(81) Это значит, что как человек, с виду отличного здоровья, может от природы иметь предрасположенность к той или иной болезни, так и душа – к тому или иному пороку. А кто порочен не от природы, а по собственной вине, в тех пороки заведомо возникают из ложного мнения о добре и зле, так что и здесь одни склоннее к одним страстям, другие – к другим. И как в теле, так и здесь: чем более застарела страсть, тем труднее ее изгнать, точно так же, как свежий ячмень на глазу легче лечится, чем давняя подслеповатость.

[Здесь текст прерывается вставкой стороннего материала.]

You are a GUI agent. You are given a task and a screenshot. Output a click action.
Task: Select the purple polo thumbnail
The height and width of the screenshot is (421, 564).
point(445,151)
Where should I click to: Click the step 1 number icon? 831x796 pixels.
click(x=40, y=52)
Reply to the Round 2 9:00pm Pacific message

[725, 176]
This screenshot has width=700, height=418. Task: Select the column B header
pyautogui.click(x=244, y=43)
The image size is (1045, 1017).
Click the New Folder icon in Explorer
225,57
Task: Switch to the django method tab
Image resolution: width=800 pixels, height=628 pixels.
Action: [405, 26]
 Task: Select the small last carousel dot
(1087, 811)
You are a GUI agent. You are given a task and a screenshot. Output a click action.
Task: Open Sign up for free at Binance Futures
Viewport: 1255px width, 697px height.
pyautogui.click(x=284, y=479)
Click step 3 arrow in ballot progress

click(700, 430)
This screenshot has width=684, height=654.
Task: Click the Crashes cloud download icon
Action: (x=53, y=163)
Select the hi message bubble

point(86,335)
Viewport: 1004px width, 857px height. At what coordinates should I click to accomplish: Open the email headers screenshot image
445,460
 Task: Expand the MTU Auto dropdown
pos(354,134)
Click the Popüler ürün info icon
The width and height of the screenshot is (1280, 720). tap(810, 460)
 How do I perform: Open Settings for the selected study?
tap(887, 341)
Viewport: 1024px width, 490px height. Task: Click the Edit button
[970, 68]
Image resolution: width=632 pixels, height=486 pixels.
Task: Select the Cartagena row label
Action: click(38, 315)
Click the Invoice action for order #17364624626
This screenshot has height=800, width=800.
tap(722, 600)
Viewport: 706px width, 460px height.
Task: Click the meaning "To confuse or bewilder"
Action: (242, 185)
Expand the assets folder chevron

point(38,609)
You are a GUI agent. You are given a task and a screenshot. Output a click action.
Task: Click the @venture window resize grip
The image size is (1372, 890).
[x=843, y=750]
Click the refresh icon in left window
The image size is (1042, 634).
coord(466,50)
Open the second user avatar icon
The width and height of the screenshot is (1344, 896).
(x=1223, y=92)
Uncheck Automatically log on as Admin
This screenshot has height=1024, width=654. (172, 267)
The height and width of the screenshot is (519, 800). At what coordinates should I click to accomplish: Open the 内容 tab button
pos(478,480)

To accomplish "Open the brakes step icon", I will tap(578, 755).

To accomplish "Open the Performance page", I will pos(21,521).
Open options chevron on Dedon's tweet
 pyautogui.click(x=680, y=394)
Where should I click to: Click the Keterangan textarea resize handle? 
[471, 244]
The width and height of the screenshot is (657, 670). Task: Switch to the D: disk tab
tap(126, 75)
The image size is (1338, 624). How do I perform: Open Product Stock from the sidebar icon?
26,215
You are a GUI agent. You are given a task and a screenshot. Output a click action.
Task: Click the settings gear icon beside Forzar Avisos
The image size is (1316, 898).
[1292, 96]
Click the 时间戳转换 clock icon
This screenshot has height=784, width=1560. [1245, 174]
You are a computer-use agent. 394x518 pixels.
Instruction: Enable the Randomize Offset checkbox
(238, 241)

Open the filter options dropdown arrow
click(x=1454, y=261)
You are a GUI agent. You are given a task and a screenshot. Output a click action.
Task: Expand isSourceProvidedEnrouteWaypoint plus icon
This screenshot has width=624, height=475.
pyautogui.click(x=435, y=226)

(82) Но теперь, когда выяснена причина страстей – произвольно выбранные мнения, суждения и решения, – нам пора переменить предмет. Следует только помнить, что, разобравши, сколько можно, вопрос о высшем добре и крайнем зле применительно к человеку, мы тем самым спросили у философии самое лучшее, самое главное за эти четыре дня нашего разговора. Мы доказали презрение к смерти; показали терпение к боли; добавили к этому успокоение горя – этой величайшей тягости человеческой. И хотя всякая страсть тяжела и близка к безумию, однако мы часто такие чувства, которые смежны со смятением, страхом, ликованием или желанием, называем бурными или смятенными, а тех, кто подвержен скорби, называем жалкими, удрученными, угнетенными, несчастными.
(83) Поэтому не случайно, я думаю, а со смыслом говорили мы отдельно о горе, а отдельно об остальных страстях, ибо горе со скорбью есть их исток и начало. Но и от горя и от других душевных волнений есть одно средство: считать их мнимыми и произвольными, знать, что допускают их потому, что так считают лучше. Это ложное мнение, как корень всех зол, и старается выкорчевать философия.
(84) Доверимся же ей и позволим себя вылечить. А пока в нас сидит этот предрассудок, нам не достичь не то что блаженства, но даже попросту здоровья. Стало быть, или признаем, что разум бессилен – а ведь на самом-то деле ничто не вершится вопреки разуму, – или уж так как все доводы разума воссоединены в философии, то к ней и обратимся за средствами и способами, которые помогут от нашего желания жить хорошо и блаженно перейти и на деле к жизни хорошей и блаженной.
Книга V. О самодовлеющей добродетели
(1) Этот пятый и последний день наших Тускуланских бесед, милый Брут, посвящен тому самому, что тебе ближе всего[120]
. Как из обстоятельной книги, которую ты мне посвятил, так и из многих разговоров с тобою я понимаю, что тебе особенно по сердцу мысль о том, что для счастья довольно одной добродетели. Доказать это положение нелегко среди таких и стольких превратностей судьбы, однако оно стоит того, чтоб над ним потрудиться. Ибо в целой философии нет ничего достойнее для разговора важного и возвышенного.(2) Именно по этой причине первые мужи, которые занялись философией, отложили все другие предметы и сосредоточились на изыскании наилучшего образа жизни – несомненно, в надежде достигнуть таким изучением блаженного бытия. И если ими открыта и усовершенствована добродетель и если добродетель – надежный залог блаженной жизни, то кто скажет, будто начатые ими и продолженные нами философские занятия не достойное дело? Если же добродетель, подверженная всевозможным случайностям, есть лишь служанка Фортуны и не обладает достаточной силой, чтобы сама себя защитить, то боюсь я, что надежды наши на блаженную жизнь придется нам возлагать не столько на твердую добродетель, сколько на зыбкие молитвы.
УБИЙСТВО ТИБЕРИЯ ГРАКХА. ЛЮДВИГ ГОТЛИБ ПОРТМАН
(3) И право, раздумывая про себя о тех превратностях, которыми меня так безжалостно пытала судьба, я порой теряю веру в добродетель и тревожусь за слабость и хрупкость человеческую. Я боюсь, что природа, давшая нам столь слабое тело с его неисцелимыми болезнями и непереносимыми болями, под стать ему дала нам и душу, разделяющую с телом его мучения и вдобавок опутанную собственными тревогами и заботами.
(4) Но я напоминаю себе, что это лишь по своей и чужой слабости, а не по самой добродетели сужу я о том, какова ее сила. Если только есть на свете добродетель (а пример твоего дяди[121]
, Брут, доказывает, что есть добродетель на свете), то она превыше всего, что может случиться с человеком, с презрением взирает на людской жребий, свободна от всякого порока, и ни до чего, кроме себя самой, ей нет дела. Мы же, из чувства страха преувеличивая все приближающиеся опасности, а из чувства скорби – уже наступившие, предпочитаем обвинять природу, а не собственные заблуждения.